**What to produce**:
Express the records below as a JSON list of strings, starting at the line containing "Follow Andy Wise" and ending with the last line of the records. Make each line its own string and leave out any blank lines.

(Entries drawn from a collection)

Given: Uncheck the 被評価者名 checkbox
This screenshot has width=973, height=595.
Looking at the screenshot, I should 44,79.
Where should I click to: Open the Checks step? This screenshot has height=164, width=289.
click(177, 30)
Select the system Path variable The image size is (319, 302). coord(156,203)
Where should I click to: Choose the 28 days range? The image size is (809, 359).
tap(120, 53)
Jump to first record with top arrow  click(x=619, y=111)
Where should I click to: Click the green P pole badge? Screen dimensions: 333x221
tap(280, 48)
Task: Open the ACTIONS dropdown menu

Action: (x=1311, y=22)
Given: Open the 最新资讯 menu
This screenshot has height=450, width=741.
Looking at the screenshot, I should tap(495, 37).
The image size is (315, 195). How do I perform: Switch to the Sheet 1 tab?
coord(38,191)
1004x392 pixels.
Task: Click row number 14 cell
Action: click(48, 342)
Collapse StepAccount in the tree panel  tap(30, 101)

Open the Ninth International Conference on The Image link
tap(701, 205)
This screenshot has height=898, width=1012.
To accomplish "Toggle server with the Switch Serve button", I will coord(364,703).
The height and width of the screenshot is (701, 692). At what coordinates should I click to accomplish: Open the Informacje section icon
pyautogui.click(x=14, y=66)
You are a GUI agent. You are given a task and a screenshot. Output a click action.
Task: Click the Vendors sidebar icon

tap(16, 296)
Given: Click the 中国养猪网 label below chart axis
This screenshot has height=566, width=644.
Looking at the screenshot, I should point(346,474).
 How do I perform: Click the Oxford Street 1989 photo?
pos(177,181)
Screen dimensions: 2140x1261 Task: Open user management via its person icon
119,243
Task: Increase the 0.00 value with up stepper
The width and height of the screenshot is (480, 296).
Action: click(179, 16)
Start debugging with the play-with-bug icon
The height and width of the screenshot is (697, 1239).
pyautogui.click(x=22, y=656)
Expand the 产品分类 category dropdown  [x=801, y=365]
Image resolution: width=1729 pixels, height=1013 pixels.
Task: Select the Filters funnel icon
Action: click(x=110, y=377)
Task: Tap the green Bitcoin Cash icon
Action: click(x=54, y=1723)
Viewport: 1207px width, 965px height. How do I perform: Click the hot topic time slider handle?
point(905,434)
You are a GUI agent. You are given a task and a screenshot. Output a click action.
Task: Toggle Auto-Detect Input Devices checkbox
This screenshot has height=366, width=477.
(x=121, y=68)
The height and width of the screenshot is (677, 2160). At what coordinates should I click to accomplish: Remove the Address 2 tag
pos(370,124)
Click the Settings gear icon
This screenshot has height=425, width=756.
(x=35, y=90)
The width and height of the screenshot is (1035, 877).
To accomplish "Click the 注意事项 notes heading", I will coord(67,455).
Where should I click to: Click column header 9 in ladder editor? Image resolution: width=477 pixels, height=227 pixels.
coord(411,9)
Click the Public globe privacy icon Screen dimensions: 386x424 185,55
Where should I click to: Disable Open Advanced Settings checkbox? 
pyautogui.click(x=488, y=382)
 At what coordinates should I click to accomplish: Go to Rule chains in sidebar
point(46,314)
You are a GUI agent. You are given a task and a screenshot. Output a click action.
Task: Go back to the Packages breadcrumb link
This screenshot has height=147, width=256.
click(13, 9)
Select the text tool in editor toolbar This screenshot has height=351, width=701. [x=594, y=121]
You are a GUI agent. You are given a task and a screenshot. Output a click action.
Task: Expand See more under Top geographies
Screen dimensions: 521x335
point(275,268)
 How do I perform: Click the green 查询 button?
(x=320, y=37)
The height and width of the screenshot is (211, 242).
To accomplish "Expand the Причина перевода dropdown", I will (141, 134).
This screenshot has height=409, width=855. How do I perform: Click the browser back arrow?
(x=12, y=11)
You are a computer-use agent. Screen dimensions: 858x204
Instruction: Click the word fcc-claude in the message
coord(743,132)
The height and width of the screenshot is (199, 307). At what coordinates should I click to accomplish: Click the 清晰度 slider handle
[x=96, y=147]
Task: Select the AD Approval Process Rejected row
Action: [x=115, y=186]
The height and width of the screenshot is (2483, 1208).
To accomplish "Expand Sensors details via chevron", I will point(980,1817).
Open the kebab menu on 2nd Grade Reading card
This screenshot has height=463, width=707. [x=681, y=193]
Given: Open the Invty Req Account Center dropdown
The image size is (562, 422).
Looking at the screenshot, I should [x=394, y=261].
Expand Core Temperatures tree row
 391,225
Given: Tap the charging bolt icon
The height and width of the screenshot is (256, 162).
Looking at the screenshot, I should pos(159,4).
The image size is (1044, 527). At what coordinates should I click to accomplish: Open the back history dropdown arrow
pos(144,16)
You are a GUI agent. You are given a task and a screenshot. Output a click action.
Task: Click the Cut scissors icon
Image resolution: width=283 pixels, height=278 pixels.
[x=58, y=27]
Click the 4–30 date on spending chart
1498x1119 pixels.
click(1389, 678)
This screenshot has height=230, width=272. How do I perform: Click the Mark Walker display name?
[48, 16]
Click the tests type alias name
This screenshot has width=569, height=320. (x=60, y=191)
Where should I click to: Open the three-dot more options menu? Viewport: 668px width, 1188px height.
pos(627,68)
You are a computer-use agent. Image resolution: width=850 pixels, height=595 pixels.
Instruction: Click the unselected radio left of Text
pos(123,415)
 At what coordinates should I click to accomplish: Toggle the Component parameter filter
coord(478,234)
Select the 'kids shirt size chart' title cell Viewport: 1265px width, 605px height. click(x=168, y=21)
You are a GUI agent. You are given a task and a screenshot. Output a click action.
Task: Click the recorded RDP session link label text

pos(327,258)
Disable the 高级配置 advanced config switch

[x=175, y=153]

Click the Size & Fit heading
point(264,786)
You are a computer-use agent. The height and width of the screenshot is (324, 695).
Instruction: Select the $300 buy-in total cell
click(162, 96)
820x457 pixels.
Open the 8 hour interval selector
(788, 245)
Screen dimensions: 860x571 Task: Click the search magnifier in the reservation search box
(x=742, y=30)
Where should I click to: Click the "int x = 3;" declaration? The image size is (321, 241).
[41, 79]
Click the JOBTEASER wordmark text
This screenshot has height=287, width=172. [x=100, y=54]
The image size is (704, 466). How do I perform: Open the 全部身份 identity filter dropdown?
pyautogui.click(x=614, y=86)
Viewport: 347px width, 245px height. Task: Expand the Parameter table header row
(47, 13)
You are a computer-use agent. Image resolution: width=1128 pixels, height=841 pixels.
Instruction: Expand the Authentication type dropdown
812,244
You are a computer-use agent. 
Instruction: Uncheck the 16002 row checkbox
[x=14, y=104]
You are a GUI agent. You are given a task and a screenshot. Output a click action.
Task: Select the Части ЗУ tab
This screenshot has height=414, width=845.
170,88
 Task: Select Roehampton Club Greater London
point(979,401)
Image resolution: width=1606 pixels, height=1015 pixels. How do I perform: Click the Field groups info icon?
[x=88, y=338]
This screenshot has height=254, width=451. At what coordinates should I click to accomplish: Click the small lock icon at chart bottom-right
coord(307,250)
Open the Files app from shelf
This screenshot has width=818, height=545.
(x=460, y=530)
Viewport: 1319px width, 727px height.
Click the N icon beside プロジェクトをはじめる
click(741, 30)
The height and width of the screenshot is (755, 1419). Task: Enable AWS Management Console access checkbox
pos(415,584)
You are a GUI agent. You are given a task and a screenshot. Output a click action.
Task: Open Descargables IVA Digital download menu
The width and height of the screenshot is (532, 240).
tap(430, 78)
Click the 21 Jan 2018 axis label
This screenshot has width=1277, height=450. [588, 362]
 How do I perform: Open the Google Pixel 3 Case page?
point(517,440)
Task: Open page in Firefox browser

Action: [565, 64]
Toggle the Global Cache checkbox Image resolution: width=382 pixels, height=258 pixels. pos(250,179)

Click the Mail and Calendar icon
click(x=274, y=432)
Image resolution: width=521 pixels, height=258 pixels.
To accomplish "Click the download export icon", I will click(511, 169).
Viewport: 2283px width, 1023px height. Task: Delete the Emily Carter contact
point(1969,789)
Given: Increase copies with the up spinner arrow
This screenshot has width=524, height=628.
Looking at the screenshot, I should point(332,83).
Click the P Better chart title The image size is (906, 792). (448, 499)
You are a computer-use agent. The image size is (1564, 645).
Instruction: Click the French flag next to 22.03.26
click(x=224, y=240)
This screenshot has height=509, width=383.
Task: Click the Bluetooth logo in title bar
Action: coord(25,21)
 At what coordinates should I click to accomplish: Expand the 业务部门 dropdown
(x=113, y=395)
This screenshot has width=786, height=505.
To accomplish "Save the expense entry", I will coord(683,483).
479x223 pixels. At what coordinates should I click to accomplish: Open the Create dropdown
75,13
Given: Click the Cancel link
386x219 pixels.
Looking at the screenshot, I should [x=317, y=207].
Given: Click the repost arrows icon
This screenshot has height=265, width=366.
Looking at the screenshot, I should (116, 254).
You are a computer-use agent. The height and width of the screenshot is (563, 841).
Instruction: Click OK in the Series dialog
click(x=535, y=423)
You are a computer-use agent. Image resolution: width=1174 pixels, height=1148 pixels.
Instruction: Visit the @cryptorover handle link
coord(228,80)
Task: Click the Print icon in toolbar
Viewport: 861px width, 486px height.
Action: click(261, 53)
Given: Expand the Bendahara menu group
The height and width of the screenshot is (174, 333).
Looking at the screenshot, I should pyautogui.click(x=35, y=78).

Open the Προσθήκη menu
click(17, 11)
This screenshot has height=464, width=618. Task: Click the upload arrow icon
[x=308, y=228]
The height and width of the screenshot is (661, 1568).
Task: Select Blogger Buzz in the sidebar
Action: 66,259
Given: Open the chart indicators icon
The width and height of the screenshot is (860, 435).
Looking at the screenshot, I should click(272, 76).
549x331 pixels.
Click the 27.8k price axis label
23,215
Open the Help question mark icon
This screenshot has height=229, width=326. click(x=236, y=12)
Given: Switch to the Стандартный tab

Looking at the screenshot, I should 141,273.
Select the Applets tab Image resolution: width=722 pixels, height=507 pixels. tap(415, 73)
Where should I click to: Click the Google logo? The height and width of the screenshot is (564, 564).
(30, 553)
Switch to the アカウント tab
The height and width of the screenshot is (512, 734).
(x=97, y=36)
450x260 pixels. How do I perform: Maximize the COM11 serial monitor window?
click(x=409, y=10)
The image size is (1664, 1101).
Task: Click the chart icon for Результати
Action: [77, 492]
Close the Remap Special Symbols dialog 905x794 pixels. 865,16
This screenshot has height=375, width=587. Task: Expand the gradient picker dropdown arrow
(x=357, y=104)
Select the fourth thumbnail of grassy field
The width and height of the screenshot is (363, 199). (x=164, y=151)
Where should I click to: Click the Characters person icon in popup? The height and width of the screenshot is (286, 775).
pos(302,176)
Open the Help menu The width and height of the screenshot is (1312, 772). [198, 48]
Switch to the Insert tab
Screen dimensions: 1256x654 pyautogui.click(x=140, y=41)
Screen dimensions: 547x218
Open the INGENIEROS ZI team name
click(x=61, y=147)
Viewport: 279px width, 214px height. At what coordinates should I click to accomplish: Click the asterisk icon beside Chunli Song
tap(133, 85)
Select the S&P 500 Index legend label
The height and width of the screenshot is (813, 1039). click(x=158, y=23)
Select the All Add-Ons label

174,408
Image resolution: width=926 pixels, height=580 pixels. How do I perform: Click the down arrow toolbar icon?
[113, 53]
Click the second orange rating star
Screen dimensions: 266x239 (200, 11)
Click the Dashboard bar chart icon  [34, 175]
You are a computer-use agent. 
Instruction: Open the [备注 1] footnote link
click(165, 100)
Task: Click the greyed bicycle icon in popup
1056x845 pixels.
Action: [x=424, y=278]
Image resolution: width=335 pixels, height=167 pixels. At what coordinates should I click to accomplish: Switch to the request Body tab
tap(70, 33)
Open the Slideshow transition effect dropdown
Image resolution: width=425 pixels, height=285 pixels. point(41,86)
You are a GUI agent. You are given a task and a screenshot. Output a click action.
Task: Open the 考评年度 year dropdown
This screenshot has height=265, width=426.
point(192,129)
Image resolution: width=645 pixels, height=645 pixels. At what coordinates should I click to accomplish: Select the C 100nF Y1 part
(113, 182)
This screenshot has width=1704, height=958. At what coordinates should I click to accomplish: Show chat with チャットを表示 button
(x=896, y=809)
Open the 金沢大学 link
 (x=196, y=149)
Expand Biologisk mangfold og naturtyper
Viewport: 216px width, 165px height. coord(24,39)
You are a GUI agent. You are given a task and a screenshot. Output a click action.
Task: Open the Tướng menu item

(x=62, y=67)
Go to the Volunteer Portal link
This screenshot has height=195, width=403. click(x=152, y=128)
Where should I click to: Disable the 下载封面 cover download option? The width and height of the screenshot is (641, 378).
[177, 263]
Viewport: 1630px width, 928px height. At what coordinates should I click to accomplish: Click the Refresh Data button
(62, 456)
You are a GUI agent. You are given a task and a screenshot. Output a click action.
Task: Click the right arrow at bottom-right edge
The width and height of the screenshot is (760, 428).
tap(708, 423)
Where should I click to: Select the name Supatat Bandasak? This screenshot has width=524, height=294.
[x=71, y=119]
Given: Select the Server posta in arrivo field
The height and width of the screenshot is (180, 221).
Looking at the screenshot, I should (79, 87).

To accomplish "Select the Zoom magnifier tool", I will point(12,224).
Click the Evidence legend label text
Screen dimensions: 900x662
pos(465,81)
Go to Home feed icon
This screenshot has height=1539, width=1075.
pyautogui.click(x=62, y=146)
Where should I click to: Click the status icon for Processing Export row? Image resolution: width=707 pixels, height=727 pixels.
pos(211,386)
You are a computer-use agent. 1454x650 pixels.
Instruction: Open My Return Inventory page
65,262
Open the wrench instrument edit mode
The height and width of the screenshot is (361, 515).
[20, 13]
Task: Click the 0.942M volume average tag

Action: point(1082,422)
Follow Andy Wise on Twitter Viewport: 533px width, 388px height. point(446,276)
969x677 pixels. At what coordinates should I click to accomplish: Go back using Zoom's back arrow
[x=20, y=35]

**Written answer**:
[
  "Follow Andy Wise on Twitter Viewport: 533px width, 388px height. point(446,276)",
  "969x677 pixels. At what coordinates should I click to accomplish: Go back using Zoom's back arrow",
  "[x=20, y=35]"
]